Recent media reports suggest that Snapdeal is in talks with its main investor SoftBank Group to raise fresh funds at a lower valuation, ranging between $3 billion and $4 billion. Snapdeal has been struggling to raise anywhere between $150 million and $200 million for FreeCharge, the mobile wallet company it bought in 2015 for Rs 2,800 crore (approximately $400 million then), according to media reports.
While shedding flab may help the firm, the employees have been left in a lurch.
What's breaking the bank
Startups lure talent by offering higher remuneration and designation vis-a-vis traditional companies. Not only is finding a 30-year-old as operations or product head common, but some startups even part with decent equity for these hires. For an MBA from a marquee college or an IITian, or both, salaries can easily be over Rs 30 lakh. If one comes from a consultancy background, and has a few years of experience, salaries can be anywhere between Rs 50 lakh and Rs 1 crore.
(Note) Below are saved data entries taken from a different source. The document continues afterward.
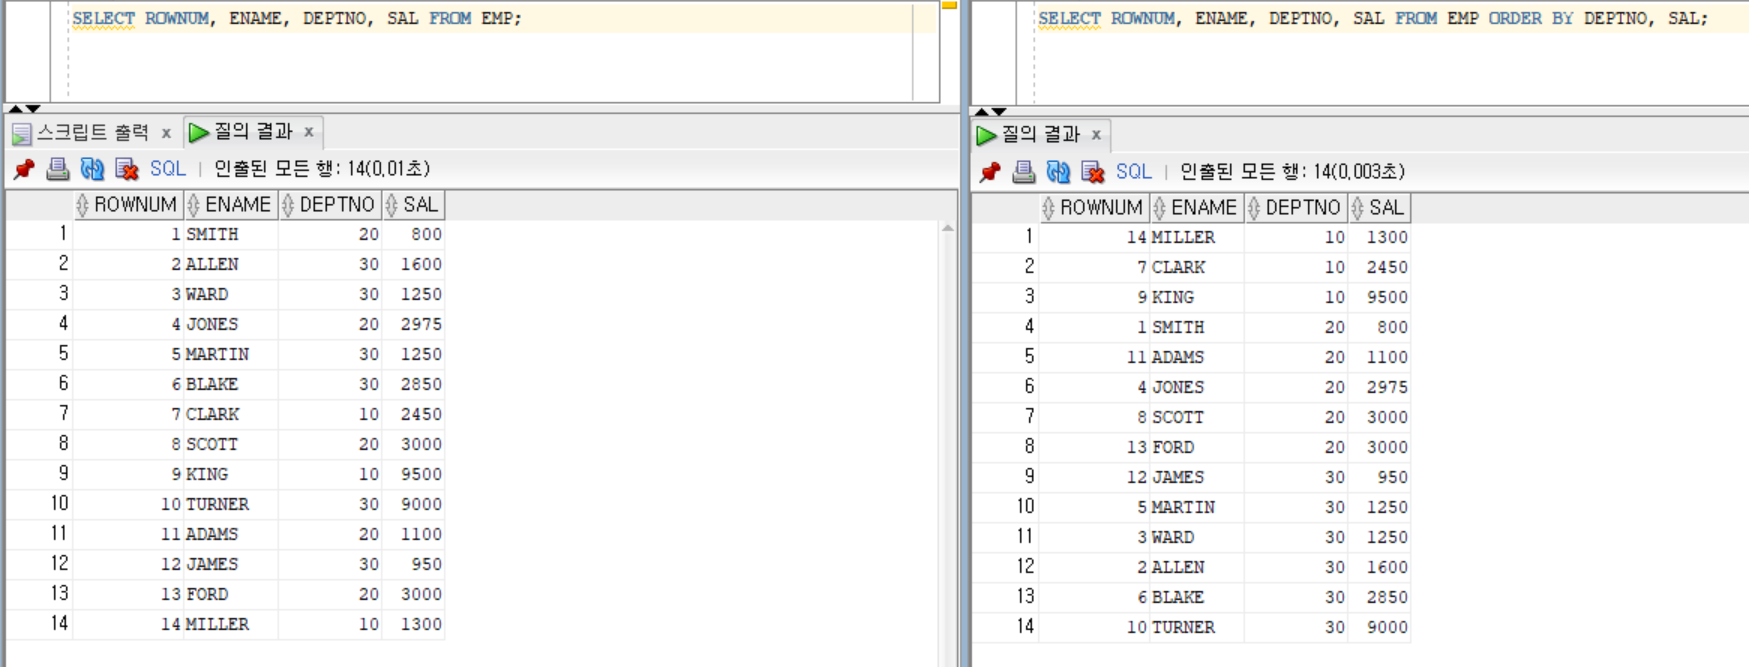Click the SQL link in right panel
Viewport: 1749px width, 667px height.
[1134, 172]
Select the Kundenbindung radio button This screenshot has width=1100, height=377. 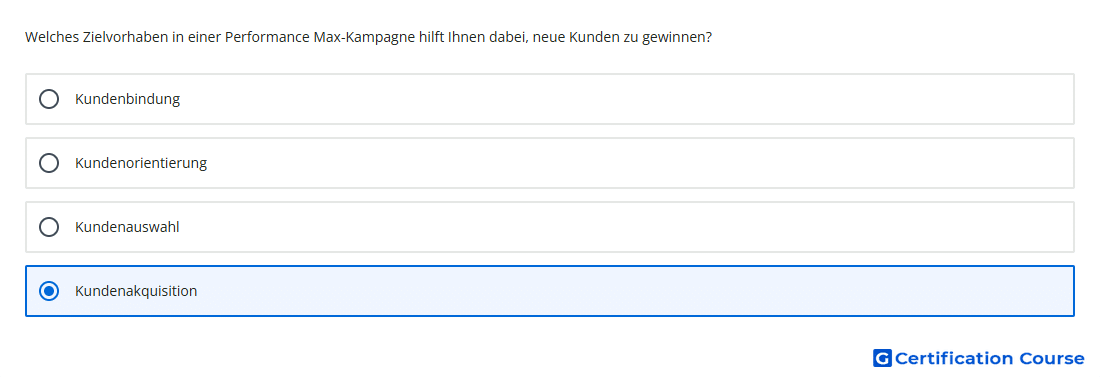pyautogui.click(x=49, y=99)
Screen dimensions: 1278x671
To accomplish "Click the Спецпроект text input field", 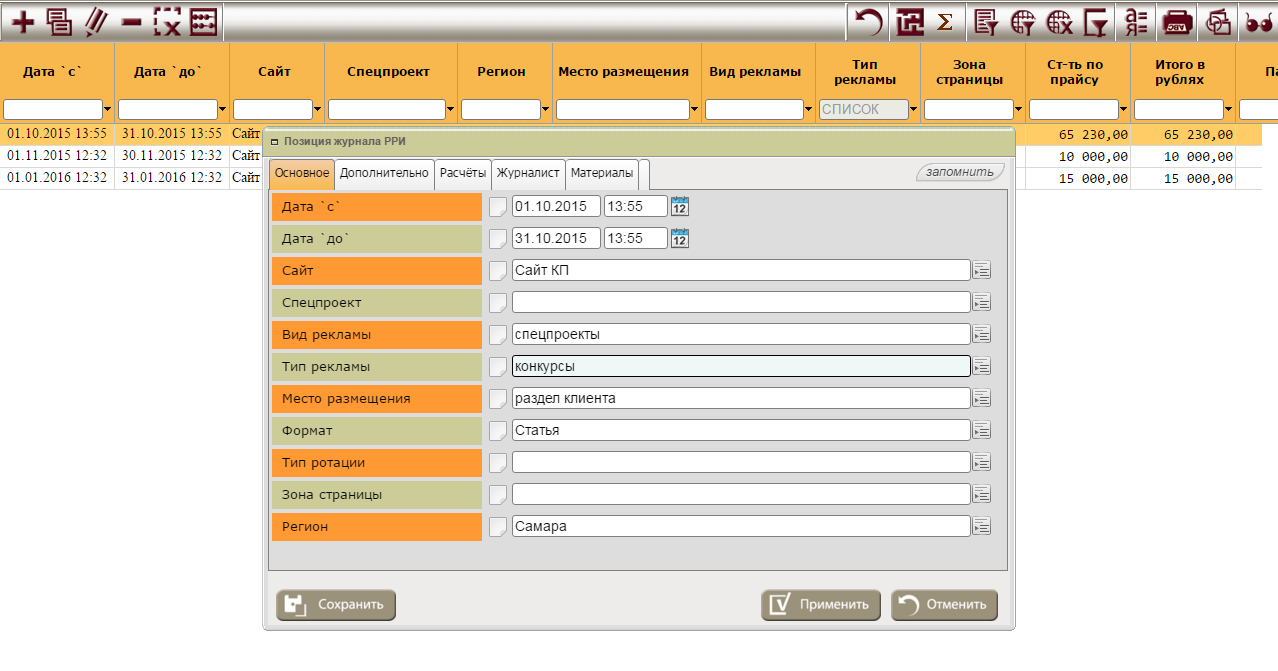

Why do they they pay so much? The logic isn't flawed—in order to hire the best talent that's capable of causing disruption and mastering growth hacks, one has to pay a premium. Whether you are hiring a sales head, a business development guy, a coder or a user experience designer, quality comes at a price.
But since they often hire without a solid plan, going by their gut, things are bound to go awry.
No wonder, potential employers are finding it hard to even match the previous salary of these employees.
"After receiving over 1,000 applications for jobs from Snapdeal or ex-Snapdeal employees, our experience is that, aside from exceptions, a): [it is] high-quality talent b) overpaid by approximately 1.5-3x. No wonder why these startups are failing," said Anjli Jain, managing partner at EVC Ventures, an early-stage fund, in a LinkedIn post.
Stability over 'growth'
As funding and the general sense of buoyancy taper off, the hiring sentiment is far more sombre now, with annual hikes coming down to 10-15% from 40-50% earlier.
Meanwhile, mid- to senior-level executives are increasingly gravitating towards settled jobs. Recruiter Akansha Sehgal has been seeing a dip in interest for startup jobs for nearly six months now, and she attributes it to lack of job security.
"People would [earlier] go to startups in their quest for new assignments, responsibilities and challenges; now settled organisations are offering similar understanding to candidates. In that sense, settled organisations are overtaking startups in their offerings," she says.
Young talent far from impressed
And it's not just the laterals who are becoming wary of startups. At IIT-Bombay, the hub of India's startup culture, students are increasingly looking for stable jobs, says Manendra Singh Parihar, a placement manager. "We are seeing better response for core companies from students. With issues such as revoking offers, firings, the motivation is low," he adds.
For summer 2016 placements at IIM-Bangalore, e-commerce (which comprises mostly startups) accounted for 13.9% of the overall placements, with Amazon, Snapdeal, Flipkart and Myntra the key employers. That's a far cry from the heyday of Indian startups, when working for them seemed like the best way to fast-track one's career.
Piyush Parag, placement representative at IIM-Bangalore, says the risks of being in a startup are crossing students' mind. "In a year, 400 students pass out and about 5-10% take risks," he says, adding that he is "open to take risks at this point in his life, when he is young".
Indian startups will need to pull a rabbit out of the hat if they want to keep the crème de la crème of talent interested. As of now, choosing between a cushy corporate job, even if it pays less, and an unstable startup is a no-brainer!